Yesterday's Alaskan face-to-face between U.S. and Chinese officials was not the great signal of rapprochement that some were hoping for. Instead, it became an unusually public mud-slinging match, which started with U.S. Secretary of State Anthony Blinken saying China's repression, coercion and cyber-attacks "threaten the rules-based order that maintains global stability. That's why they're not merely internal matters, and why we feel an obligation to raise these issues here today." CNN
The European Medicines Agency said AstraZeneca's vaccine is "safe and effective" with its benefits far outweighing its risks—though there is still a small possibility that the jab could very, very occasionally cause blood clots. The positive guidance should lead to a swift resumption of the AstraZeneca rollout across most of Europe. Fortune
Nord Stream 2
Turns out the Biden administration is just as happy to sanction companies working on the Nord Stream 2 Russia-Germany gas pipeline as the Trump administration was. And this fact is proving politically useful at home: after the White House threatened the punishment yesterday, Nord Stream 2 über-hawk Ted Cruz withdrew his blockage of the confirmations for Biden's CIA director and deputy Secretary of State positions (William Burns and Brian McKeon respectively).
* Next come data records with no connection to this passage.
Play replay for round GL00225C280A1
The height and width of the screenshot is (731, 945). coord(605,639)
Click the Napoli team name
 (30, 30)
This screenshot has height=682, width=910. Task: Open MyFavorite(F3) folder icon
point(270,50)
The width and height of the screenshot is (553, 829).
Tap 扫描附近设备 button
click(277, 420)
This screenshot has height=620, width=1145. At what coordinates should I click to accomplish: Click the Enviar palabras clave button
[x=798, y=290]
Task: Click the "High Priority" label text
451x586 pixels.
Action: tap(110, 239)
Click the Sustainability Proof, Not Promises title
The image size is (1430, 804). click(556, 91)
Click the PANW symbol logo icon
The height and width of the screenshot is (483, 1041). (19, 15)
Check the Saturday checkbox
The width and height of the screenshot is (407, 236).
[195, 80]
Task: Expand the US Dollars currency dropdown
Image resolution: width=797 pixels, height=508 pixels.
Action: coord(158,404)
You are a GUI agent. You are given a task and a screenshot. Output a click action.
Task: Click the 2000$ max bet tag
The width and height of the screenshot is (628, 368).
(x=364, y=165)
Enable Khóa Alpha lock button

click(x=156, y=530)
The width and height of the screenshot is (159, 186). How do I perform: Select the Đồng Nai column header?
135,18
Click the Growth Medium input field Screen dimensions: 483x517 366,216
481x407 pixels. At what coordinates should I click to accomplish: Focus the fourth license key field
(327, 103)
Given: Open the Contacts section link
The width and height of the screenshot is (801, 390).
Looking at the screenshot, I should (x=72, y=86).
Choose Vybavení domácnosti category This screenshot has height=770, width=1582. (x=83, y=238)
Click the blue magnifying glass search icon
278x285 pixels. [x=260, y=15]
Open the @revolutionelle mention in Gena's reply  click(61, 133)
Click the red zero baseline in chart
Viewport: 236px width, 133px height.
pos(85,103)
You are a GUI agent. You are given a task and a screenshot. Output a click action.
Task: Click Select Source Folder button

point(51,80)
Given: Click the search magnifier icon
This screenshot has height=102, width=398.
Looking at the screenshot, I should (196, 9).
Politico
The Biden administration will cancel the entire student debt of 72,000 borrowers who had already had partial loan forgiveness under the Trump administration. The new White House team says Trump-era restrictions on loan forgiveness made life unfairly difficult for borrowers whose school had closed suddenly or was proven to take part in illegal or deceptive practices. Fortune
AROUND THE WATER COOLER
Mark Zuckerberg thinks Facebook will be fine when Apple starts making it easier for iOS users to refuse to be tracked by marketers, because businesses might choose to sell goods directly through Facebook and Instagram. Zuck: "We may even be in a stronger position if Apple’s changes encourage more businesses to conduct more commerce on our platforms by making it harder for them to use their data in order to find the customers that would want to use their products outside of our platforms." (Counterpoint: many say Facebook is itself pretty terrible at ad-targeting.) CNBC
Facebook is planning a junior version of Instagram, much as it has a Messenger Kids product. The company says the "potential product" would be "a parent-controlled experience", but experts warn young users are "at increased risk of predation and bullying, and basically not equipped yet as children to deal with the risks of social media." Also, they say, these platforms are addictive. Sydney Morning Herald
As the debate over the U.S. minimum wage continues, Fortune's Brian O'Keefe and Nicolas Rapp examine the history of the federal minimum wage, global trends, state minimum wages, and the proportion of workers in various sectors who are at or below the minimum (no surprise: the restaurant sector would see the biggest impact from a lift.) Fortune
Rajiv Shah, president of the Rockefeller Foundation, argues in a piece for Fortune that rich nations (and the U.S. in particular) will live to regret it if they don’t help vaccinate the developing world. "The longer the world lets COVID-19 run free to infect and mutate," he writes, "the more likely the world will face…pervasive economic decline." (On the same topic, do read this in-depth post from the Peterson Institute for International Economics.) Fortune
This edition of CEO Daily was edited by David Meyer.